Task instructions = Scan the entries for lines with "header" and say how many there are, with nothing more.
Supplied records START
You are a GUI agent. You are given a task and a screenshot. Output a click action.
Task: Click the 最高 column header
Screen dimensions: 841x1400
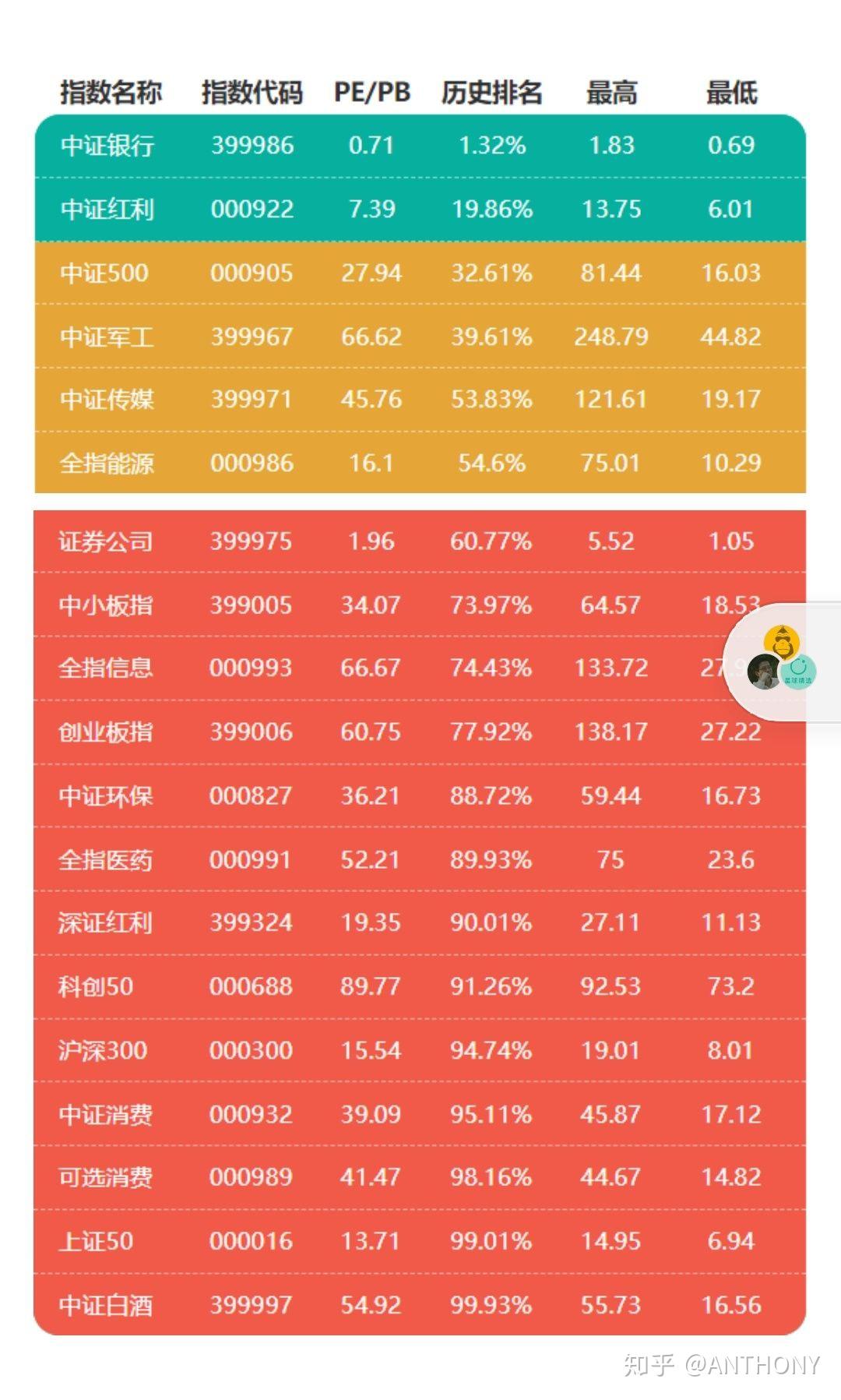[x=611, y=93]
Supplied records END
Supplied records START
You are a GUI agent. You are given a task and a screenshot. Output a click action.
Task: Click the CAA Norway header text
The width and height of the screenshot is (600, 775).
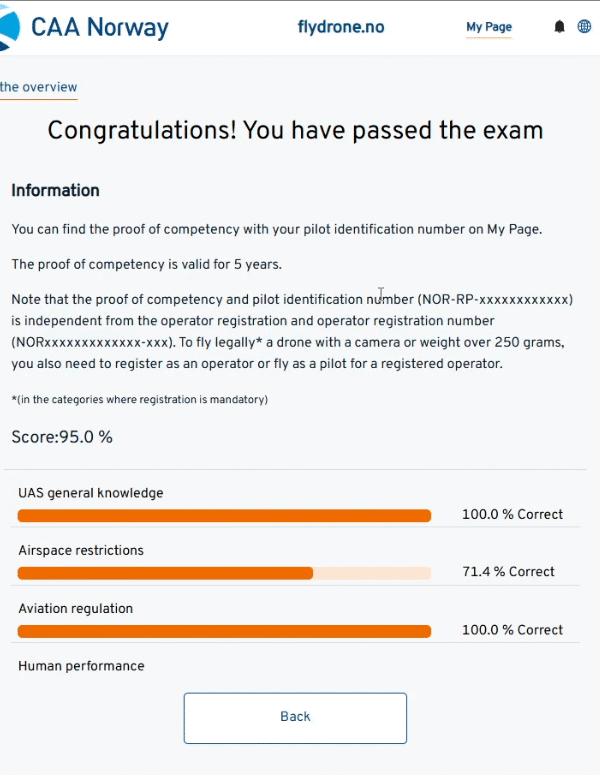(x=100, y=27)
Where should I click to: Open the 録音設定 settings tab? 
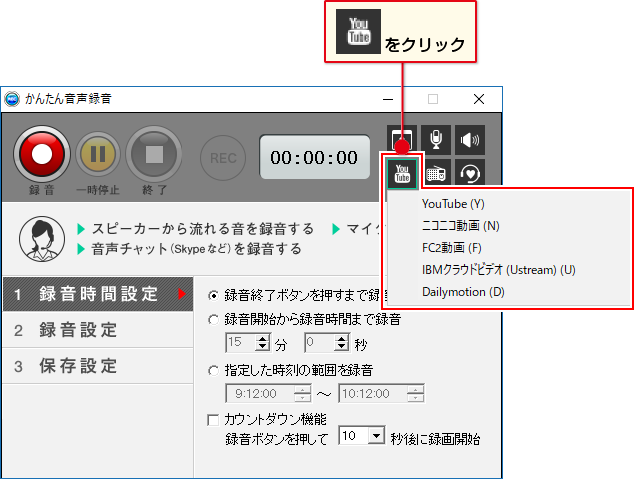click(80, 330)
Supplied records END
Solution for this problem = 2